WASHINGTON — Less than three weeks after automatic budget cuts reduced military spending, Defense Secretary Chuck Hagel has ordered Pentagon leaders to review the viability of the Asia-centric military strategy released last year.
The study, which Hagel wants finished by May 31, will “examine whether assumptions made in that strategy are still applicable,” according to a Monday statement by Pentagon press secretary George Little.
Little said Tuesday that Hagel did not order the review intending to create a whole new strategy.
“Our desire is to fund as much of the strategy as possible, but we may have to make some tough choices” because of budget realities, he said.
The mechanism known as “sequestration” on March 1 slashed $46 billion out of the current year’s Defense Department budget and mandated a half-trillion dollars of cuts over a decade — a result of an ideologically deadlocked Congress’s inability to reach a deficit cutting agreement.
Prior to March 1, defense leaders including then-Defense Secretary Leon Panetta repeatedly warned that the strategy, which would shift the U.S. military’s focus from fighting land wars in the Middle East to a greater focus on the Asia-Pacific region, could not be enacted as planned under sequestration.
Last month, as sequestration approached, Deputy Secretary of Defense Ash Carter warned that if the cuts happened, in the long term “we’re not going to be able to carry out the defense strategy — the new defense strategy — that we crafted under President Obama’s leadership just one year ago.”
But when the cuts took effect two days after his swearing in, Hagel dialed back such dire assessments, saying the strategy was still “the correct policy.”

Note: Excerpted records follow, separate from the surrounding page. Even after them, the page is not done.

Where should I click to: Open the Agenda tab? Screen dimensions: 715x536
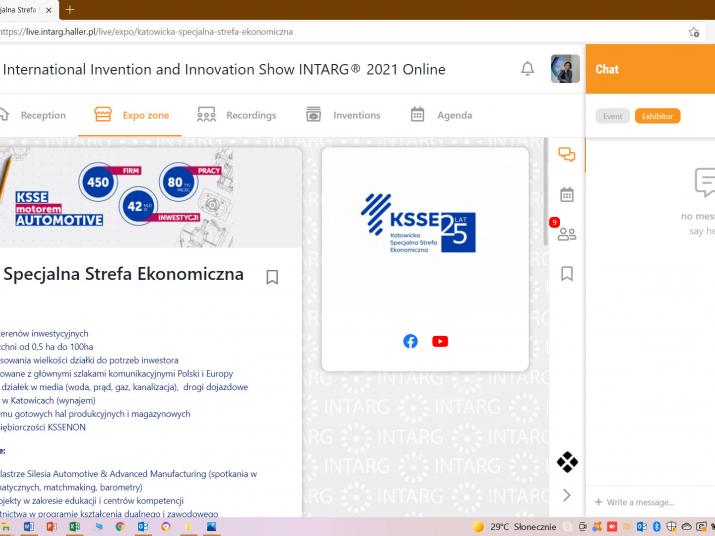click(441, 115)
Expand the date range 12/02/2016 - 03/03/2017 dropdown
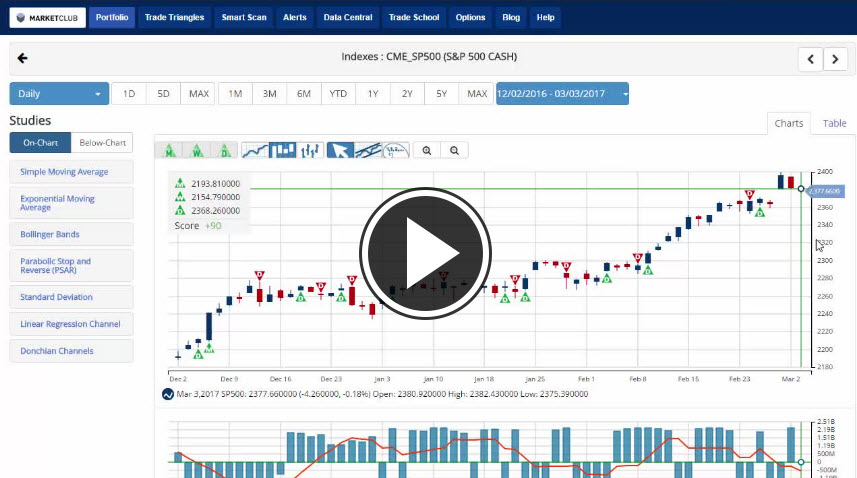This screenshot has width=857, height=478. click(562, 94)
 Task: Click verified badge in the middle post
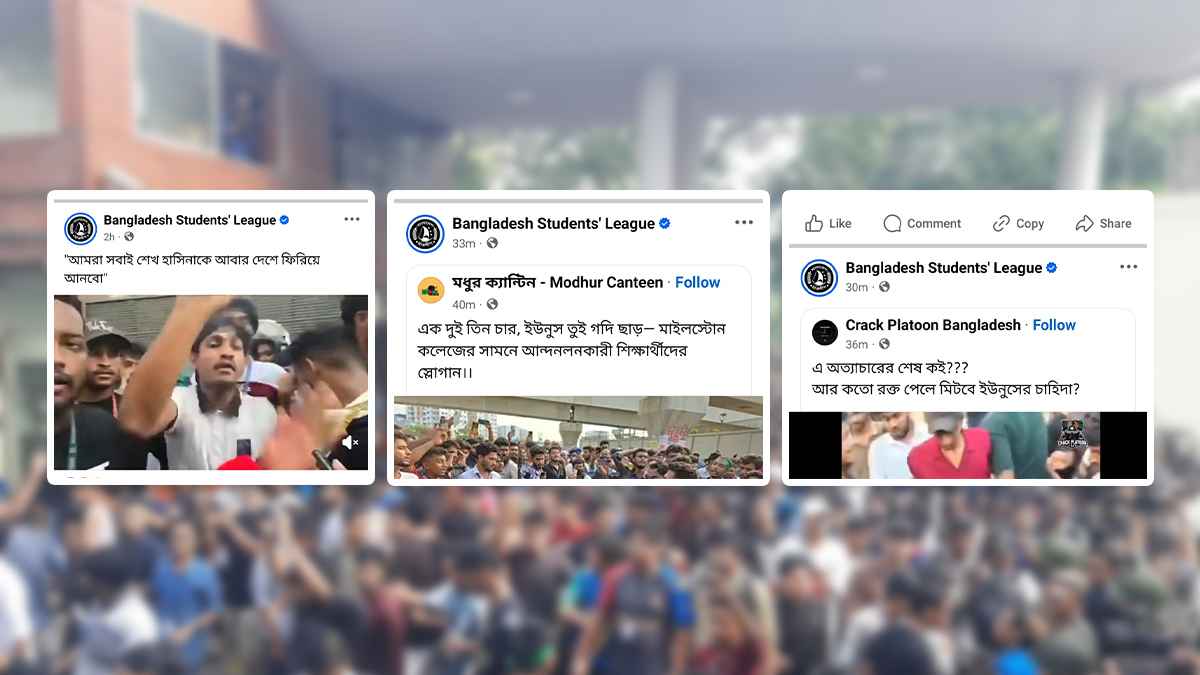(665, 224)
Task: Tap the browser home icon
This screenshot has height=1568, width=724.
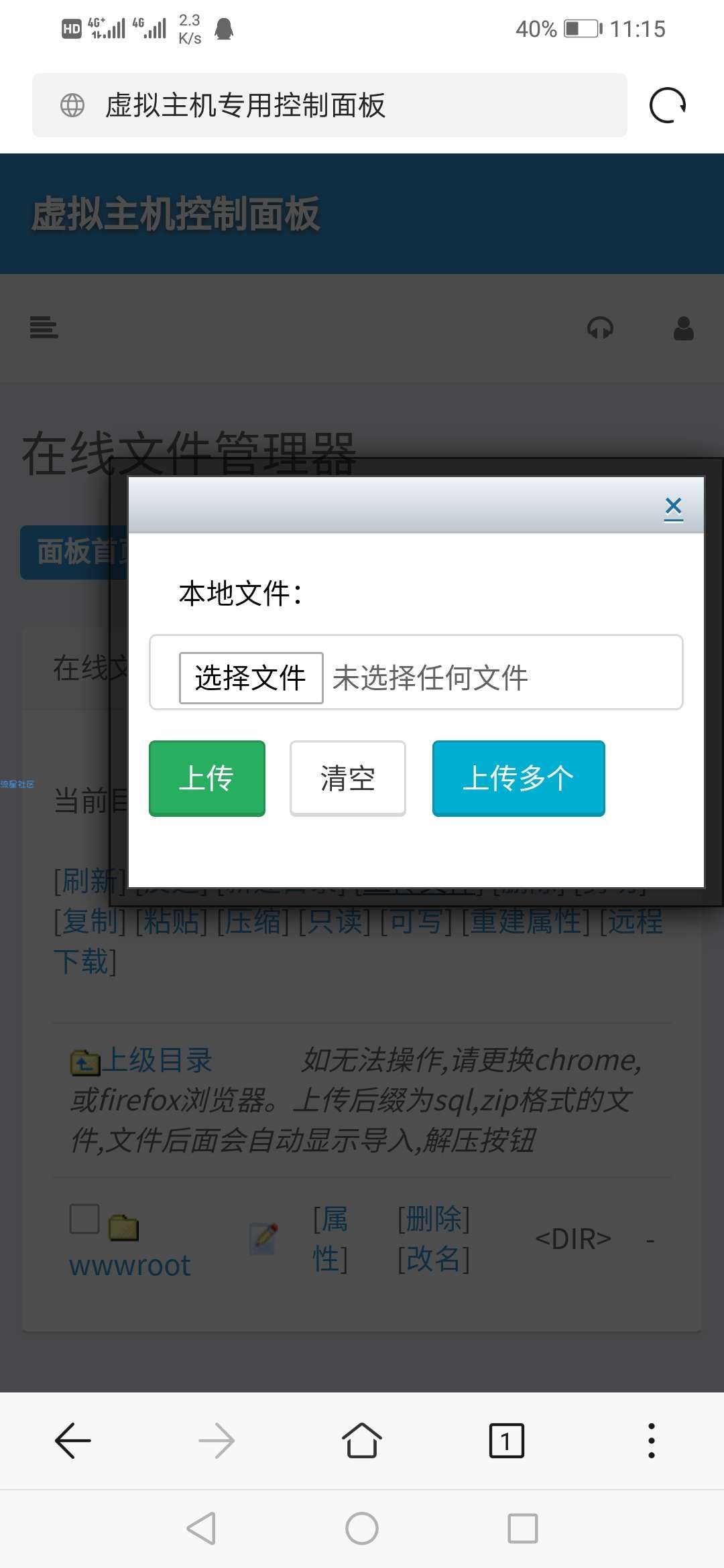Action: coord(362,1441)
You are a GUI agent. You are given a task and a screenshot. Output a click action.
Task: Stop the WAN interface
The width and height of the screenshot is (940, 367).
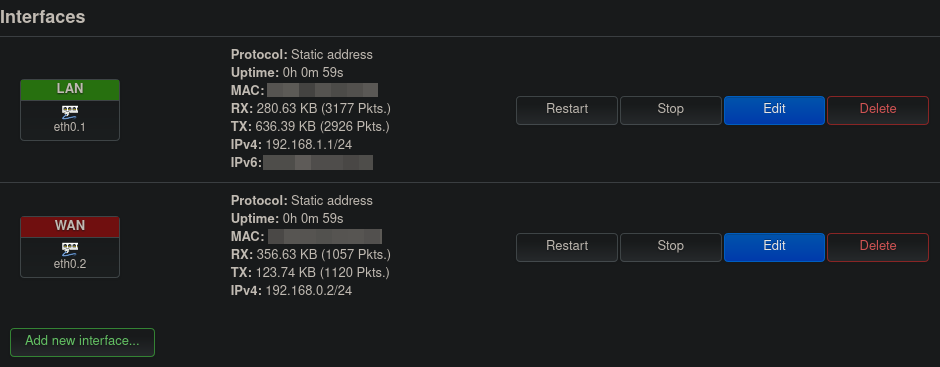point(670,247)
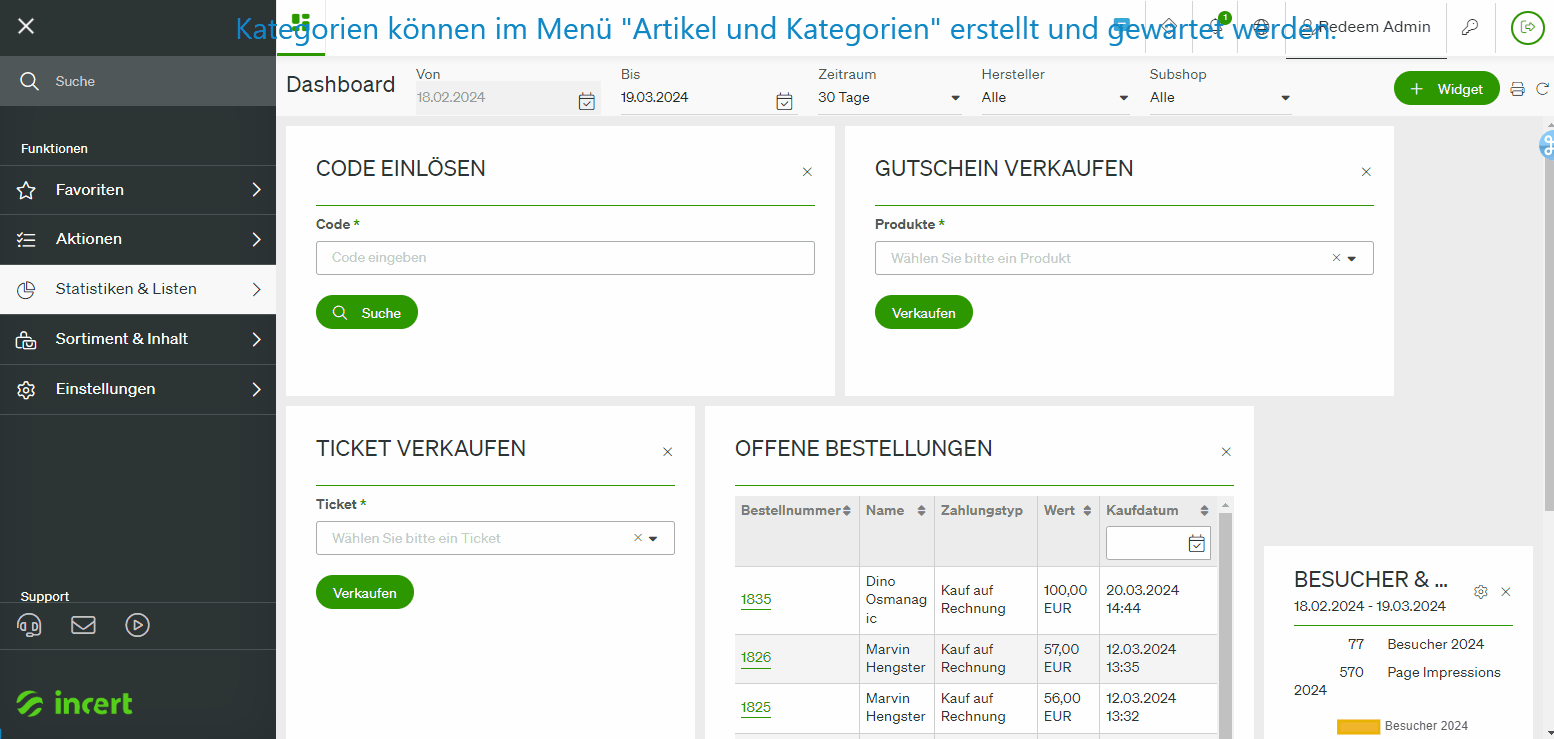Print the dashboard using printer icon
The image size is (1554, 739).
tap(1517, 89)
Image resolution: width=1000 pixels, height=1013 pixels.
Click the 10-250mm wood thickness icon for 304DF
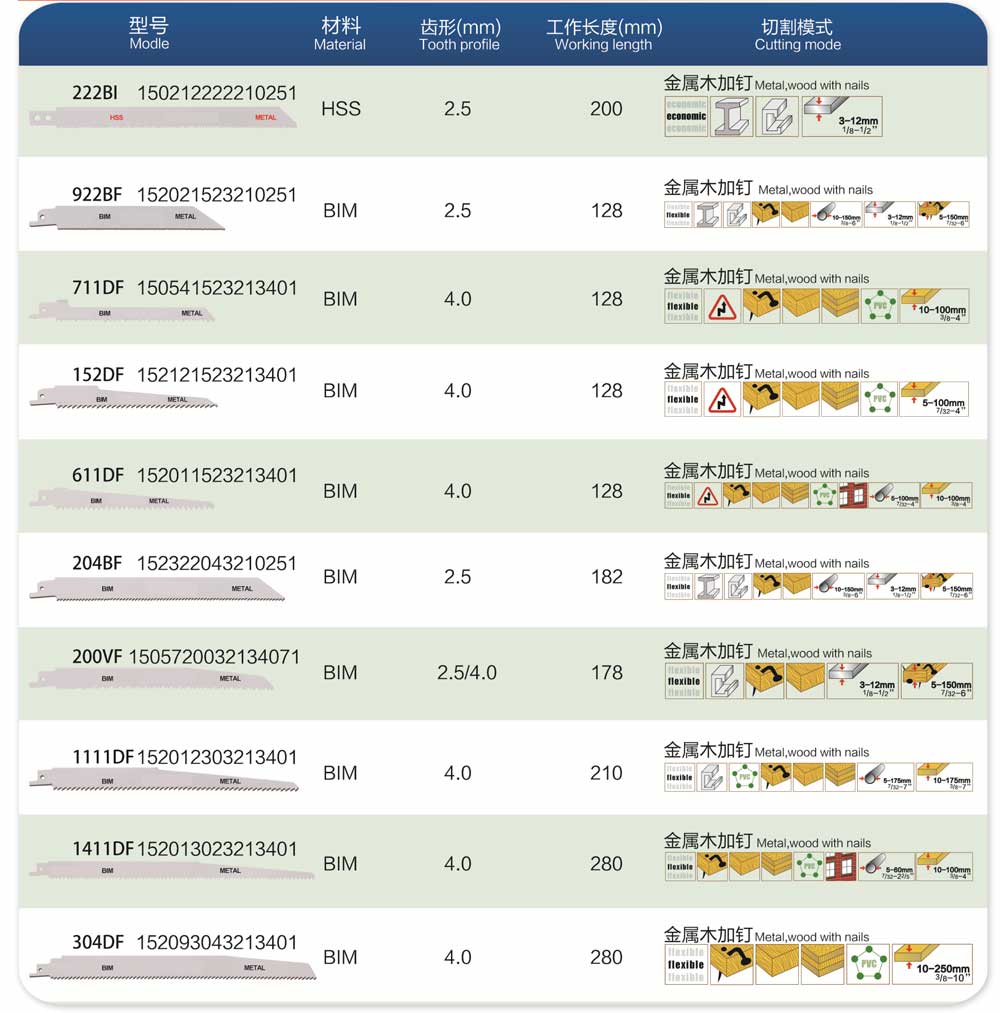point(932,964)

“We have been implementing that strategic guidance over the last year,” he said. “We will continue to implement that policy.”
Don’t look for Hagel’s new order to result in the reversal of the so-called “pivot to Asia,” an expert on Southeast Asia said Monday.
Instead, said Ernie Bower, chair for Southeast Asian studies at the Center for Strategic and International Studies, or CSIS, the study is likely to be a “bureaucratic exercise to reconfirm that commitment” to a larger U.S. military presence in the western Pacific.
“Hagel will want to put his imprimatur on the strategy, and I suppose he is asking for this review so he can make it his own in some way,” Bower said.
America’s economic interests, as well as the expectations of partners in the region, mean the Asian realignment can’t realistically be shelved, regardless of budget realities, he said.
“Treaty allies in Asia want an American presence to allow the peaceful rise of China,” Bower said. “They want American presence to assure stability, and the ability to continue the economic growth that’s occurring there.”
The review will go beyond a study of the strategy alone, however. Under Hagel’s order, issued last week, officials will “examine the choices that underlie the Department of Defense’s strategy, force posture, investments, and institutional management — including all past assumptions, systems, and practices,” Little said.
The outcome of the what the Pentagon is calling the “Strategic Choices and Management” review will help form the defense secretary’s guidance for the fiscal 2015 budget, Little said.